How much do I make off of Vagabonding? Nothing.
So, I spend with no hope for compensation. I have at last count eight usable telescopes plus the parts to make two more, and all of them are being setup for Vagabonding. Again, more out of pocket. And I'm not complaining... this is my mission, after all, my vocation and my gift to the world.
It might seem a Quixotic pursuit at times, and one that might even be fraught with serious problems. But this is my take on it; you get enough people to look up at the night sky, at the wonder that is Creation, and perhaps you can inspire them to think of grander things and see that humanity has infinite possibility. The night skies and the true depth of the universe can seem incredibly humbling, making us seem tiny in comparison (and, to be honest, we are). The universe, though, might be ours for the taking if we believe that we can reach those worlds, around our Sun and the countless others that circle stars nearby and distant.
I especially enjoy working with young people, children. Some of them are genuinely enthralled with the grandeur and the beauty of the cosmos. They have not been humbled down by life and for them the possibilities are truly endless. In his 1977 book "Illusions", writer Richard Bach has a character describe the human race as the "otters of the universe", that in reality we are all fun loving, adventurous beings. This is especially true of the young. For them, there is time and space enough for play and adventure, and for many the universe offers just that. Encouraging children to view the universe not as just some distant, inaccessible place but as a place where we live gives hope to humanity, that we can continue to thrive through adversity; ad astra per aspera.
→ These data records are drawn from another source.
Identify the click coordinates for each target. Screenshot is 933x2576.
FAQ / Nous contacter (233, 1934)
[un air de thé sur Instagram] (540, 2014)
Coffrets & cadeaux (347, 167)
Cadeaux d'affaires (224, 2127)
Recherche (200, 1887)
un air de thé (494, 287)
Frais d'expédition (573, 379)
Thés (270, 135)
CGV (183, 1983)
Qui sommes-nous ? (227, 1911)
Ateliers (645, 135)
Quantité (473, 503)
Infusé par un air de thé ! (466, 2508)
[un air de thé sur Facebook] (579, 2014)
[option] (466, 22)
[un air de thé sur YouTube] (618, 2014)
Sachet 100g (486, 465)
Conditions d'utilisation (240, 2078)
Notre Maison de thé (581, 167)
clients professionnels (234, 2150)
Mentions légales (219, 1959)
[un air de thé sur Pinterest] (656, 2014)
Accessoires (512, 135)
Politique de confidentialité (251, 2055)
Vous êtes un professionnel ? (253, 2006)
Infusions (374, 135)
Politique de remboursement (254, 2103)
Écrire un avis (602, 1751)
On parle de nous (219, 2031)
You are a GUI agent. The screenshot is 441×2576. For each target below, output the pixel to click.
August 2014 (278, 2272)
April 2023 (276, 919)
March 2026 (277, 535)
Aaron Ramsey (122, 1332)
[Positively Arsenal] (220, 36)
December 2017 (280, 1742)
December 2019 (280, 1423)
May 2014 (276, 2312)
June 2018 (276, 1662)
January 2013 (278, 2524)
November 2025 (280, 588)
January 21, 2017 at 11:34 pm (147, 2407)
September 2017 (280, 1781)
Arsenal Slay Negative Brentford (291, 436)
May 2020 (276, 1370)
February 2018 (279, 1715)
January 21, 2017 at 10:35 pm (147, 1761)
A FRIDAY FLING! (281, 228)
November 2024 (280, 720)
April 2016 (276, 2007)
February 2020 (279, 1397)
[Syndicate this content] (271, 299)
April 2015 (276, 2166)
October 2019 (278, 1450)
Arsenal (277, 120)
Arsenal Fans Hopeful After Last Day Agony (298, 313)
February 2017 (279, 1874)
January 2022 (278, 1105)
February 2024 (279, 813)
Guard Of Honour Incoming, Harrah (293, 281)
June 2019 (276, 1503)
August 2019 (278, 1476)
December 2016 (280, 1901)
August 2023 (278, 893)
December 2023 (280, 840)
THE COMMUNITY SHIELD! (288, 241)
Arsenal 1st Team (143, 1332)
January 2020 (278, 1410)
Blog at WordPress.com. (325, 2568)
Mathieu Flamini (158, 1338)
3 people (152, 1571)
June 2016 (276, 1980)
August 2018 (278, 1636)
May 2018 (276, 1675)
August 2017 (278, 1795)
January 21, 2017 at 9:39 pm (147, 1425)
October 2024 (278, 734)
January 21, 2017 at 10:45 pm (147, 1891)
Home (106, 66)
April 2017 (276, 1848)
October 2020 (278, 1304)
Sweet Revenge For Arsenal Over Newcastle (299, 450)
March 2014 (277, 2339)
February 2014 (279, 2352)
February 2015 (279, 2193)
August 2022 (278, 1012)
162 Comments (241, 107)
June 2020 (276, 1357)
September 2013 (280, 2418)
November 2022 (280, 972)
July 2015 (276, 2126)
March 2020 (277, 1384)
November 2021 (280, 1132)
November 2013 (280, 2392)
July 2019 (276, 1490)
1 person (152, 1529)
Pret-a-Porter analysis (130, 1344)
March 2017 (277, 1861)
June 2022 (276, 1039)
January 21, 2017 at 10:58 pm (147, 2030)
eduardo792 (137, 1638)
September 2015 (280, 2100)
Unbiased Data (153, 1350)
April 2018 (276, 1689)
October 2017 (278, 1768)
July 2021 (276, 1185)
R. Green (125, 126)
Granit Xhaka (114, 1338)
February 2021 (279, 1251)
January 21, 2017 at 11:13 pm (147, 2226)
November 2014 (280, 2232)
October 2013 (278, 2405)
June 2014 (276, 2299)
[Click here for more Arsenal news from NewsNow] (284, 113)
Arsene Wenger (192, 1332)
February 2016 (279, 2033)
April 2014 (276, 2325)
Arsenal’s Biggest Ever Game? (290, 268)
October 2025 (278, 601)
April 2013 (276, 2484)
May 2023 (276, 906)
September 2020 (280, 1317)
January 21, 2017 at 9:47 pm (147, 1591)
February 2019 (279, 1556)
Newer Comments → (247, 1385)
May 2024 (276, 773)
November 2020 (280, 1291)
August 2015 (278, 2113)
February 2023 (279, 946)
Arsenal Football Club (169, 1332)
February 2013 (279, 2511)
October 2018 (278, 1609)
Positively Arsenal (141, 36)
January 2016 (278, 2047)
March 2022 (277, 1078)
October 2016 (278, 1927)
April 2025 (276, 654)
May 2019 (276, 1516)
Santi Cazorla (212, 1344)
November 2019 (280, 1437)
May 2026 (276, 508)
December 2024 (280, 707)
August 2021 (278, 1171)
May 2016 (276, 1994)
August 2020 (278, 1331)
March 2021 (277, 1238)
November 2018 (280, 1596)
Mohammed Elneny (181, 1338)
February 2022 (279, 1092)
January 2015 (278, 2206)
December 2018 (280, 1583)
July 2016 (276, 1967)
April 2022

I've often quoted this but it certainly bears repeating. Back in December of 2002, I attended the Connecticut Forum "Scientific Journey" in Hartford. One of the panelists was Edward O. Wilson, the noted naturalist. Towards the end of the forum, there was a question and answer session and the following was put to Dr. Wilson; "how long do you think the human race will last?"
With nary a pause, he responded "I think we'll last forever, or at least until the end of time."
That is a sentiment I share as well.
So, why do I do this? Because we have within us the ability to last as long as the universe itself, and maybe even beyond that. We have been endowed with that possibility. We should encourage it in each and everyone of us. Perhaps, if we look up long enough and dream of those distant pinpoints of light, we may begin longing to reach them.